Si usted ha vivido de cerca ese proceso y sabe de qué están hablando estos señores, que ese día lucían radiantes y muy satisfechos, especialmente si es usted un profesor sometido a la presión que ha significado para los docentes esta forma de amenaza en que se tradujo la imperiosa necesidad de evaluarse bajo un esquema muy lleno de tecnicismos, neologismos y terrorismos en que se convirtió este sufrido proceso, tal vez me conceda la razón de algunas fuertes objeciones que enunciaré enseguida, referentes a tan comentado triunfalismo.
1.- Este proceso no es ni nuevo, ni está siendo instrumentado a partir de una amplia consulta popular, ni ha tenido consensos. En principio nos dijeron que la educación anterior estaba basada en la simple memorización, cosa que se viene discutiendo en el ambiente escolar de nuestro país desde hace más de 15 años, donde corrientes como el constructivismo han hecho una fuerte crítica y han puesto en la mesa de debate y de las propuestas, alternativas para salir del esquema que hoy nos presumen que se está superando.
2.- La venta de plazas, las plazas heredadas, la corrupción y los miles de docentes “comisionados” en el SNTE y una gran cantidad de otras tranzas que han existido durante muchos años, más bien décadas; no solo no han desaparecido con este nuevo modelo, sino que gozan de cabal salud, pues el sustento social mediante el cual el sistema político mexicano ha conseguido un alto nivel de control, no solo del magisterio, sino del proceso electoral de nuestro país. El SNTE no ha cambiado un ápice, sus dirigentes son exactamente los mismos que aplaudieron y apoyaron incondicionalmente a Elba Esther durante los años en que sirvió al poder presidencial y se sirvió de él para enriquecerse y empoderarse.
3.- Ya van varias generaciones de mexicanos que han egresado desde el preescolar hasta el nivel superior bajo “la consigna” (no se me ocurre una mejor manera de catalogarla), de las competencias, y me consta no solo a mí sino a un gran número de profesores que han sido mis compañeros, colegas o hasta funcionarios, que las generaciones sucesivas de estudiantes formados bajo ese esquema no solo no han mejorado, sino que su rendimiento, su motivación, sus habilidades para el aprendizaje se han deteriorado cada vez más, y que los que alguna vez fueron catalogados como buenos profesores declaran ellos mismos que esta manera de abordar la enseñanza y el aprendizaje no solo les impide mejorar, sino que los ha vuelto simples burócratas al cuidado de un montón de procedimientos administrativos por demás inútiles, que casi nadie revisa y que no tienen retroalimentación por el impresionante cúmulo de formatos y carpetas generadas.

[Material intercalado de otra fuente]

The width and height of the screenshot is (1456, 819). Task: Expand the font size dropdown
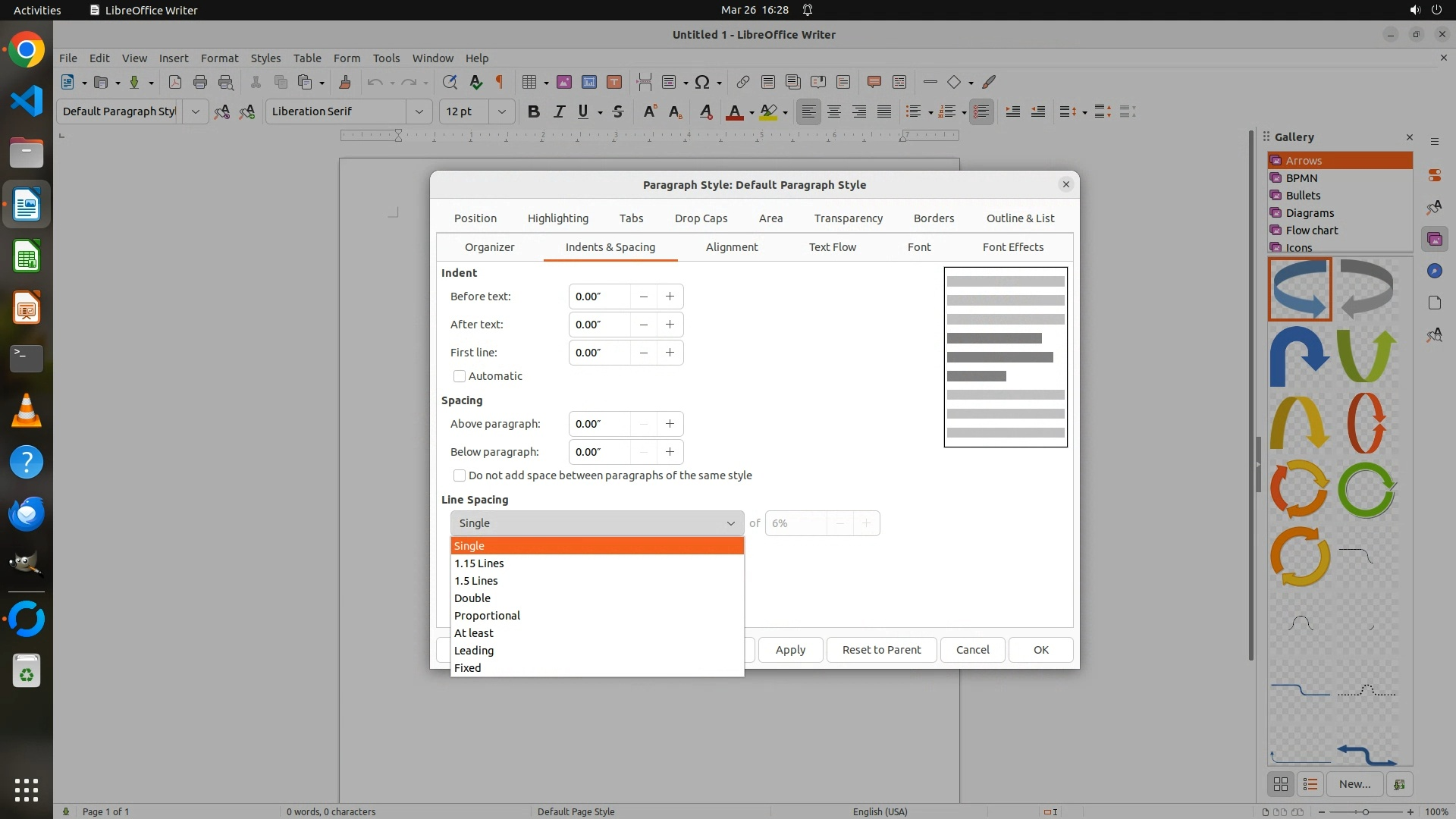click(501, 111)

4.- La deforma actual no está contemplando la actualización disciplinar de los profesores, no se plantea la búsqueda de soluciones a las dificultades de la puesta en escena de situaciones didácticas y solo llena los formatos correspondientes con sugerencias muy vagas de lo que el profesor, como facilitador, podría llevar a cabo.

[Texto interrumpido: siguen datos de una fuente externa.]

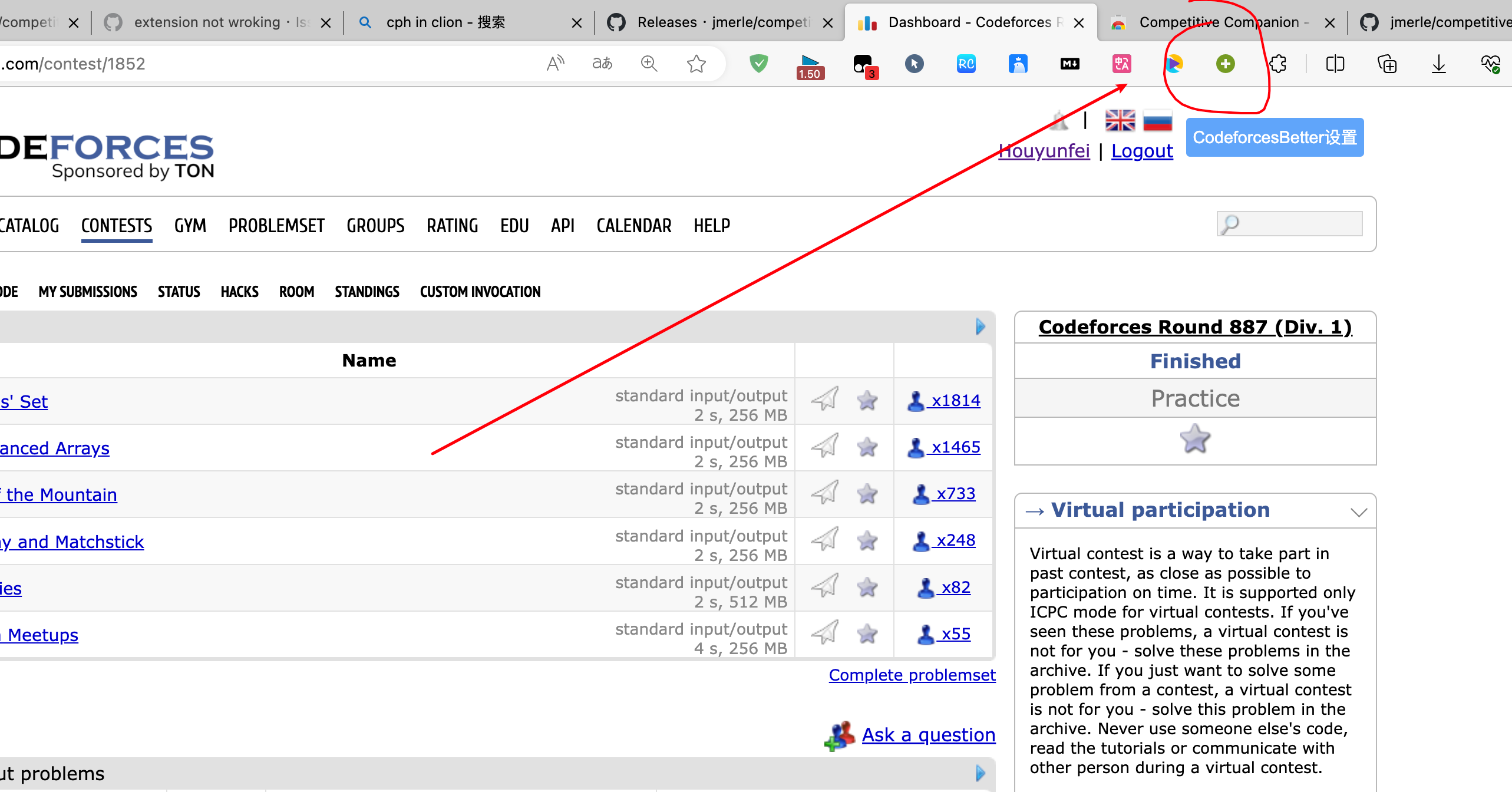
Task: Open the split screen icon in toolbar
Action: pyautogui.click(x=1335, y=64)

5.- Las condiciones de trabajo de los profesores no solo no están mejorando, sino que han llegado a una situación angustiante. Los nuevos docentes en muchos niveles educativos ya no tienen ninguna seguridad en el empleo, carecen de prestaciones, sus salarios son cada vez más raquíticos, sus condiciones de vejez están muy cerca de la pobreza y sus organizaciones de defensa se han convertido en aplaudidoras del patrón en turno, sea lo que sea que proponga.
6.- Un modelo educativo importado de países más avanzados simplemente no quiere reconocer que las condiciones de trabajo allá son radicalmente diferentes a las de aquí. Pocos alumnos por grupo, máximo 20, pocos grupos atendidos cuando se trabaja por asignatura, máximo dos o tres, mejores salarios, mejores prestaciones, menos burocracia, entre otras cosas.
Yo no puedo festejar tal día. No sé si usted como estudiante, como profesor o como jefe de familia lo pueda hacer.